La segunda y última vez que lo vi en persona fue en una selecta rueda de prensa en las oficinas de Alfaguara Argentina a causa de la reedición de su obra completa y el Premio Ortega y Gasset. Ahí se atrevió a regalarnos una edición muy especial de Bazán, que no era de Alfaguara sino de Eloísa Cartonera, una editorial de niños de la calle. Ahí también fue que me compartió su última enseñanza sin saberlo: “Los narradores escribimos sobre lo que sabemos para aprender aquello que no sabemos, para conocer aquello que no conocemos; en verdad, la escritura de novelas, como la escritura en general y el periodismo, es una exploración de caminos desconocidos, inexplorados, la búsqueda de luces que vislumbramos pero no vemos”.

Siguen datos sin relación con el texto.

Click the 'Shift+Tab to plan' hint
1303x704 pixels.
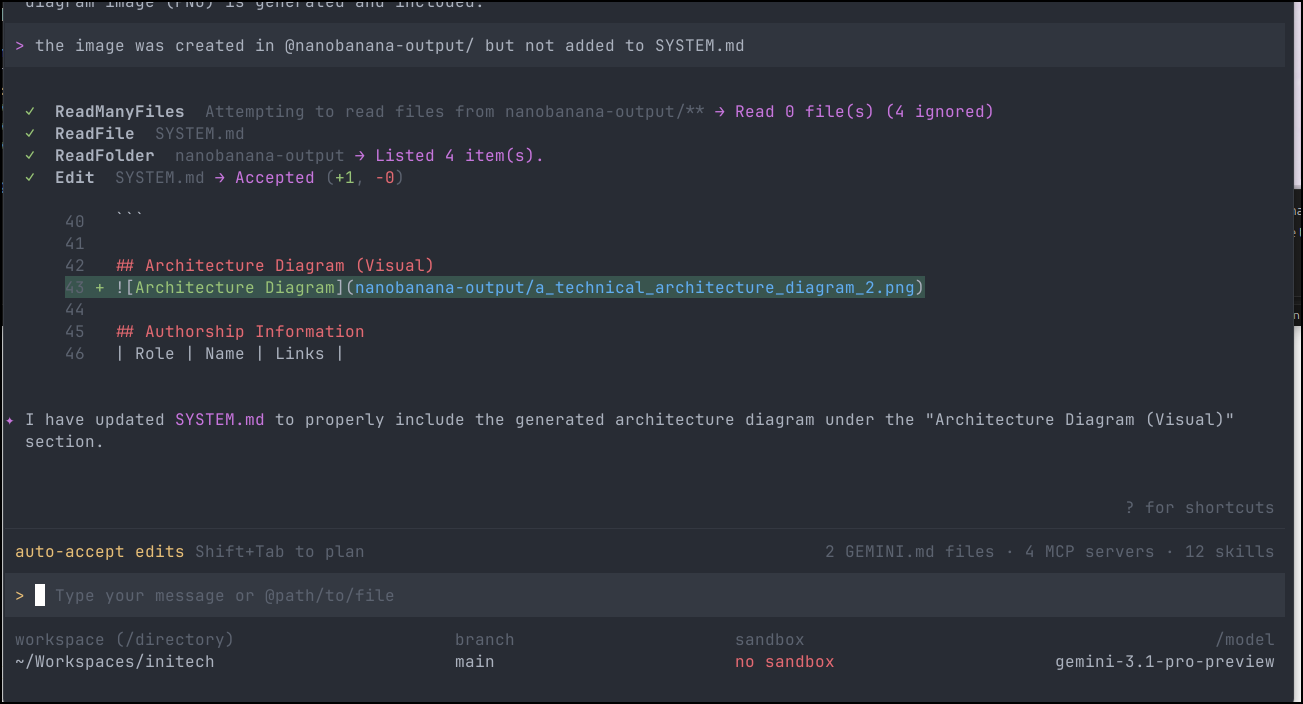(279, 552)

Su muerte no estaba en mi plan de investigación de tesis. Como no lo estaba quizá en su plan inmediato, al menos no cuando dijo aquella tarde entre sus colegas periodistas que había decidido retirarse de la docencia en Rutgers University para dedicarse a escribir, que habría que cambiar su curriculum de “profesor residente y profesor distinguido” a “profesor emérito”, pero sólo a partir de junio de 2010, “todavía queda un año para eso”, dijo con la despreocupación de una paciencia alegre que sigue guardada en mi grabadora. Y con la misma paciencia estaba trabajando, me contó, en un libro que le había encargado una editorial inglesa para una colección de historias sobre mitos griegos; él narraría algo sobre el Olimpo, pero, de nuevo, desde la historia de su país como punto de partida: “Es muy difícil insertar el Olimpo de los dioses griegos en esa realidad siniestra, pero algo que no tiene que ver con la realidad pero que sí desemboca en la realidad argentina está en ciernes”.
Aquella primera imagen en Guadalajara de escritor dandy –aún cuando afirmara que el verdadero galán del grupo era Carlos Fuentes-, contrastó con mi última imagen de un hombre que doblaba las rodillas al caminar tomado cariñosamente de los brazos por sus hijos Ezequiel y Gonzalo. Fue esa última vez que lo vi cuando prometió contestar mis preguntas por e-mail. La respuesta que recibí ya en México, fue la última que recibiré de él: “Por lo general, cumplo siempre con lo que prometo. Pero en este caso tengo que pedirte disculpas porque mi salud no anda bien y mis energías son escasas.” Y a espera de rendirle en mi trabajo el mayor homenaje que pueda, me quedo con sus libros y con las preguntas de una entrevista nunca finalizada, preguntas descartadas para siempre porque, de cualquier forma, ¿qué preguntar a quien vivió de buscar respuestas para sus propias preguntas?